Here ETV\(_{i}\) represents the execution time of ith virtual machine. Our objective is to minimize M as in Eq. (1). Another important performance parameter is energy consumption of the cloud system to execute a finite number of heterogeneous tasks.

The energy consumption of the system is calculated by adding the energy consumption of individual VMs using Eq. (2).

$$\begin{aligned} \text {Energy consumption}\,(E)=\sum \limits _{i=1}^m E_i \end{aligned}$$

(2)

Here \(E_{i}\) is the energy consumption of ith VM, \(1 \le i \le m \). A virtual machine can be in one state, i.e., active or idle. So, to calculate the energy consumption of a VM, both active and idle state energy consumptions are added. The idle state time of a VM is calculated by subtracting the active state time from the makespan of the system. \(A_{i}\) Joules/Million Instruction (J/MI) is the energy consumption of ith VM in an active state, and \(I_{i}\) J/MI is in an idle state. The energy consumption of a VM in idle state (\(I_{i})\) is 60% of \(A_{i}\) [5]. The energy consumption of a virtual machine mainly depends on the speed (Million Instruction Per Second, MIPS) of the VM as in Eq. (3) adopted from [10, 11] and (4).

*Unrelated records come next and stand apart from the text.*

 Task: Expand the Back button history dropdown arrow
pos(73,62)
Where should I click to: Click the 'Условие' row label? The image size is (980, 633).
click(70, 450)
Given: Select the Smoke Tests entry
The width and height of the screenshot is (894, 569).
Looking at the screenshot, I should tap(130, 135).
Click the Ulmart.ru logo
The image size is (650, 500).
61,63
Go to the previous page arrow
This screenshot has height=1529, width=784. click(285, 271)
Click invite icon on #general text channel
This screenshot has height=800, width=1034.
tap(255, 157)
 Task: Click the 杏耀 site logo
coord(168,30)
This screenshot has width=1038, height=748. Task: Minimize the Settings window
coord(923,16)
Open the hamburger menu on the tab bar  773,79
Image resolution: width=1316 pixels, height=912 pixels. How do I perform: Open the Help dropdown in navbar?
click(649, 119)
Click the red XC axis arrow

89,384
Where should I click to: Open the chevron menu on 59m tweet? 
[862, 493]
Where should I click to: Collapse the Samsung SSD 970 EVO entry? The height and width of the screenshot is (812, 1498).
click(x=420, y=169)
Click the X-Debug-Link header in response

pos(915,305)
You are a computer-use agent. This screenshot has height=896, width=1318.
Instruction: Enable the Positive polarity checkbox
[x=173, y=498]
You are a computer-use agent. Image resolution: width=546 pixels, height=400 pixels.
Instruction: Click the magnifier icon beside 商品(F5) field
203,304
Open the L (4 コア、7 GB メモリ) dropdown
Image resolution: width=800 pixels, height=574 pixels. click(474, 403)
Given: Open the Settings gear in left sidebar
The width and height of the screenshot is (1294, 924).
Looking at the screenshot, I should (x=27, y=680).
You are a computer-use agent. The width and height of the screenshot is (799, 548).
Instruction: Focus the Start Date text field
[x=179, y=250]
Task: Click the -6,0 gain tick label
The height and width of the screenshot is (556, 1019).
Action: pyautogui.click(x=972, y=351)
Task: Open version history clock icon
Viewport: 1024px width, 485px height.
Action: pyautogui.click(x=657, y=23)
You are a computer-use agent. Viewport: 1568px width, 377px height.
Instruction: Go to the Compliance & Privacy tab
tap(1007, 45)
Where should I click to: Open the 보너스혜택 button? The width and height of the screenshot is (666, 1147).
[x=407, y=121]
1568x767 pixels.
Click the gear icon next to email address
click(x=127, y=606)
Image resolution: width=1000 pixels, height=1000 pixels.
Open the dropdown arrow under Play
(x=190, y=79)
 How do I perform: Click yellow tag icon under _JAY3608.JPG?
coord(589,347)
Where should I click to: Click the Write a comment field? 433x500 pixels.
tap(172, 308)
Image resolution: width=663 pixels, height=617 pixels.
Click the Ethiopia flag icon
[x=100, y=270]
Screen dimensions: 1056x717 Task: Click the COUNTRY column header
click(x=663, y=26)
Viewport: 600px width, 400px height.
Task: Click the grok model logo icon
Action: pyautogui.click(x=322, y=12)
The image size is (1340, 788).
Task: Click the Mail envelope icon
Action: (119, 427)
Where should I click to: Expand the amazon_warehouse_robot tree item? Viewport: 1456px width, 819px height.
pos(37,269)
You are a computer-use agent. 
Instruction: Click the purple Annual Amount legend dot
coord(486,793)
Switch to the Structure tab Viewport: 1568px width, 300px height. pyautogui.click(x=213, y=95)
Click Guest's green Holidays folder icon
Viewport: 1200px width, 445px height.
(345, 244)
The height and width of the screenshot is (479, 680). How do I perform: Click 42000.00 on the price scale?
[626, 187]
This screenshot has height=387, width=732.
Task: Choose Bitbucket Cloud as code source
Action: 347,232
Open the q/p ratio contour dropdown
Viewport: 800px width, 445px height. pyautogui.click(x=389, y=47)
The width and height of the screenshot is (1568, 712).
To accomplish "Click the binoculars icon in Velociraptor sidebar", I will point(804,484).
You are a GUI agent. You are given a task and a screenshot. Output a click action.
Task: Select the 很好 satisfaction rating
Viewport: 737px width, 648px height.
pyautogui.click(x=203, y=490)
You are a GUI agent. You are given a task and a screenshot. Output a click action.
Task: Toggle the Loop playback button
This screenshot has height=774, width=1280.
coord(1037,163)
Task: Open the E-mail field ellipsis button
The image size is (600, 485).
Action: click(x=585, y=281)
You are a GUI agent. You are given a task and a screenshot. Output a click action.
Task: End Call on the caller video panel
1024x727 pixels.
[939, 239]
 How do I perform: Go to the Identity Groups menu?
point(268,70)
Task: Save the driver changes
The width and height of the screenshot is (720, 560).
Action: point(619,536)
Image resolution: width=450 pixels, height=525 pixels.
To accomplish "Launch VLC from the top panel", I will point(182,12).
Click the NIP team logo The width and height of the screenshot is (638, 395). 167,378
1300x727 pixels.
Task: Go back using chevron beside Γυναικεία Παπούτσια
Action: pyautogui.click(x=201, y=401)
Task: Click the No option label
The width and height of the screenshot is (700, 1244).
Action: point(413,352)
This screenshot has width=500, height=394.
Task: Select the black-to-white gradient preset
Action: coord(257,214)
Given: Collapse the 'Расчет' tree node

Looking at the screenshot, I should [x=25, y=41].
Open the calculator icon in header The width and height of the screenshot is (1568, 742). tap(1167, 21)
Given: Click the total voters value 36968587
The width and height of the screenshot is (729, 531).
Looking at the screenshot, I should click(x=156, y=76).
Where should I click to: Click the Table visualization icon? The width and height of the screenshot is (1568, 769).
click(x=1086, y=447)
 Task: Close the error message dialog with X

$$\begin{aligned} A_i= & {} 10^{-8}\times \left( {\text {MIPS}_i } \right) ^{2}\,\text {J/MI} \end{aligned}$$

(3)

$$\begin{aligned} I_i= & {} 0.6\times A_i\,\text {J/MI} \end{aligned}$$

(4)

Energy consumption of all VMs is required to calculate the total energy consumption of the system (E) by using Eq. (5).

$$\begin{aligned} E_{{i}} =\text {ETV}_i \times A_i +\left( {M-\text {ETV}_i } \right) \times I_i \end{aligned}$$

(5)

Fig. 1

Two bipartite graphs with eight tasks and four VMs

Table 1 ETC matrix of eight tasks and four VMs

Let say G = {T, V, E} be a bipartite graph as shown in Fig. 1, T the set of tasks, V the set of VMs and E the set of edges that represent the allocation.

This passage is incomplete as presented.